お姉さんが奥に行き、すぐに三つの袋をカウンターに置いた。

「はいお待たせ〜。この袋いっぱいに薬草を摘んでくるのが今回のお仕事よ。これが集めて来てもらう薬草ね」

次に葉の棘が特徴的な植物が植えられた植木鉢を置いた。

「この葉っぱの棘が特徴だからね。薬草に似た毒草があるのだけれどそっちはこの棘がないからすぐ分かると思うわ」
「その毒草は危険なものなんでしょうか?」
「口に入れなければ大丈夫です。もし誤って入れたとしても少し体が痺れる程度の弱い毒なので安心してください」
「なるほど。それでアスリアの森とはどこにあるのでしょうか?」
「アスリアの森は豊穣の森より小さいですが多種多様な動植物が生息している森です。場所は南門を出てそのまま街道に沿って歩くと立て看板が立ててあるのですぐに分かると思います。

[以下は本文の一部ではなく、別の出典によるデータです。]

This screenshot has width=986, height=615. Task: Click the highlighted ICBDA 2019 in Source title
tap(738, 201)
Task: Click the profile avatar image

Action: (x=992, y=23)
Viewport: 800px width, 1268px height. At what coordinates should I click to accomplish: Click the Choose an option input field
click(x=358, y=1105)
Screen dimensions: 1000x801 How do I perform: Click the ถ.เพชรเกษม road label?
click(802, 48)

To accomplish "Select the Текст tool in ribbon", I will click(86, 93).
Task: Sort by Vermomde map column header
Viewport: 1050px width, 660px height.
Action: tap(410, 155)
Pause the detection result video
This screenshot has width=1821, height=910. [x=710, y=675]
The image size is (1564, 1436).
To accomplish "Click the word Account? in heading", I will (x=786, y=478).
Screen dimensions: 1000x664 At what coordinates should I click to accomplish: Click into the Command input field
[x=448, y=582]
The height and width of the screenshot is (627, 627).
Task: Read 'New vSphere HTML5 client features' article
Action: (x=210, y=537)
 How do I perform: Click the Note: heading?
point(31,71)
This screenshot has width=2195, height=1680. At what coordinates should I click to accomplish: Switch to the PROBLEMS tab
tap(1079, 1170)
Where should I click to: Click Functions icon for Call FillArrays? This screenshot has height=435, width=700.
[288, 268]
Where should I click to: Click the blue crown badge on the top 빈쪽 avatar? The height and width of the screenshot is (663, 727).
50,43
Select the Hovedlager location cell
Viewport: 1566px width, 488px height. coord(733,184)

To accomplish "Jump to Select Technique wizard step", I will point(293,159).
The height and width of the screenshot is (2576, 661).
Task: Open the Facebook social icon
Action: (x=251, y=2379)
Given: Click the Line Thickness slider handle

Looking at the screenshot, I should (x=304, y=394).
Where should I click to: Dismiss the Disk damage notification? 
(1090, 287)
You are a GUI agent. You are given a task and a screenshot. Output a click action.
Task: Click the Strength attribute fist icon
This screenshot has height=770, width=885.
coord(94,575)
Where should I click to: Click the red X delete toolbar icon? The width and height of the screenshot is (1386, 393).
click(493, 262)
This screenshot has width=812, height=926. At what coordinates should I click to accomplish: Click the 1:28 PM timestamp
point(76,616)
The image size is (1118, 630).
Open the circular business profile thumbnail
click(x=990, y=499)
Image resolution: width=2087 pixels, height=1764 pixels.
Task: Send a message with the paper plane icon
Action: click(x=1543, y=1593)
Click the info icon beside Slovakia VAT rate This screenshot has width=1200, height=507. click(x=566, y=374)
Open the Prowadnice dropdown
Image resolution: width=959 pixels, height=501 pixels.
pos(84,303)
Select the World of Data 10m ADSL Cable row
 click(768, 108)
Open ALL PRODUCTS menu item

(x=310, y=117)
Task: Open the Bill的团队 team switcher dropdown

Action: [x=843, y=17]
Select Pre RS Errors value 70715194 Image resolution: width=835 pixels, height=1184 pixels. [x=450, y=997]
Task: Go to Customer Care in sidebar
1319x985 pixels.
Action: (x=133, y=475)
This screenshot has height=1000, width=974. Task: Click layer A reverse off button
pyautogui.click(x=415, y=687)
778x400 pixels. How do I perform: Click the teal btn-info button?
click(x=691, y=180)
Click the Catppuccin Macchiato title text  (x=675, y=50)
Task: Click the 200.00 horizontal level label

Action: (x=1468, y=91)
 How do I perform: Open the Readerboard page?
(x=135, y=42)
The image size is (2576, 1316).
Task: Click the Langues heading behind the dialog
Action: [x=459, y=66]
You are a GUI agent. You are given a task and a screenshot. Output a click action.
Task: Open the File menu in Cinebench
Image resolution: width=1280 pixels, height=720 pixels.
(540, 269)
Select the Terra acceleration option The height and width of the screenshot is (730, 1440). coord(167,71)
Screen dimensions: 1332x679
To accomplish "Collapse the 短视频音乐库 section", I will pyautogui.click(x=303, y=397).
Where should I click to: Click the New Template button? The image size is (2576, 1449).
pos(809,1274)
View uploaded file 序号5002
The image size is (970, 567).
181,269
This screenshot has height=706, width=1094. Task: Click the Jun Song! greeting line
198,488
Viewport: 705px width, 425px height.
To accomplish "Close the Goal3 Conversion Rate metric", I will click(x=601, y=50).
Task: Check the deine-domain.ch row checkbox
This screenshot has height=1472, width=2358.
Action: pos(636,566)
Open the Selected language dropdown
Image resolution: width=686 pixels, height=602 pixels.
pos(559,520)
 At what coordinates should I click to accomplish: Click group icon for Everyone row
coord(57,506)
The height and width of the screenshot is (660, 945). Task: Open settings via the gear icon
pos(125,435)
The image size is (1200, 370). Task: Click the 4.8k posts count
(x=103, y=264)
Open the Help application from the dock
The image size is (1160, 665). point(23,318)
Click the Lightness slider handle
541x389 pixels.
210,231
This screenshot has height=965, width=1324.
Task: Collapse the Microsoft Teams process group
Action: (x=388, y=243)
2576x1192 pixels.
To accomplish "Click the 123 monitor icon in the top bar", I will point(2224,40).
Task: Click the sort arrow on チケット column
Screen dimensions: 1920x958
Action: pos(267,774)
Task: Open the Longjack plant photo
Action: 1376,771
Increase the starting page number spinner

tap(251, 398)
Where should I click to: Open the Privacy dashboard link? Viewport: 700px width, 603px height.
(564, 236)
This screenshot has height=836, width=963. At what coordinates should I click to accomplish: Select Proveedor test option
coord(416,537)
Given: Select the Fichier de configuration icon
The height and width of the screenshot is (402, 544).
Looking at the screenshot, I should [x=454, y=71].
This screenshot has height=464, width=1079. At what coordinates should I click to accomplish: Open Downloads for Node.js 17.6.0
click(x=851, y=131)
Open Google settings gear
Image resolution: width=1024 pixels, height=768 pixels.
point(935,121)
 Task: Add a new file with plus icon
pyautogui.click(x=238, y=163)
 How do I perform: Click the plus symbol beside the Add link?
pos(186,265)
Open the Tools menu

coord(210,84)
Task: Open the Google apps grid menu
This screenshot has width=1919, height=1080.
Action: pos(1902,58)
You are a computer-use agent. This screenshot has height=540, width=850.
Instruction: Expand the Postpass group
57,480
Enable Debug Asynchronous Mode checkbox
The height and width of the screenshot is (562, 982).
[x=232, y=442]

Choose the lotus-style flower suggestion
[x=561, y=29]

魔物も数は少ないですがいるので気を抜かないでくださいね」
「分かってます。みんな行くよ」
「は〜い」
「くれぐれも気をつけるのよ〜」

お姉さんに手を振られながら見送られた私たちはそれぞれ一つずつ思い思いの場所に袋を括り付けて意気揚々とアスリアの森を目指す。

南門から街を出た私たちは言われたとおりの道順を辿り、終始和やかにピクニック気分でアスリアの森に辿り着くことが出来た。南門から出るまでに人の波に再び晒され、潰されかけたというのは割愛させてもらう。

「さくっと終わらせよう!」
「そうね。早く終わらせて次の依頼を探しましょう」
「えー! 次もお仕事するの〜」
「そうよ。さ、頑張りましょうか」
「は〜い……」
「……ラン落ち込まないで」
「ロロお願いするわ」
「……うん。ちょっと待ってて」

ロロは一つ頷いて傍の木にそっと手を触れる。
エルフであるロロは森の精霊や木々とある程度の意思疎通をすることが出来る。豊穣の森では森自体の異常で出来なかったが、この森では問題なく出来るはずだ。

「……分かったよ。奥の泉に群生してるみたい」
「ありがとう。じゃあ道案内お願いね」
「……うん。こっち」

いつになく誇らしげに前を歩くロロ。私は昔のロロと比べて思わず口の端が緩んでしまった。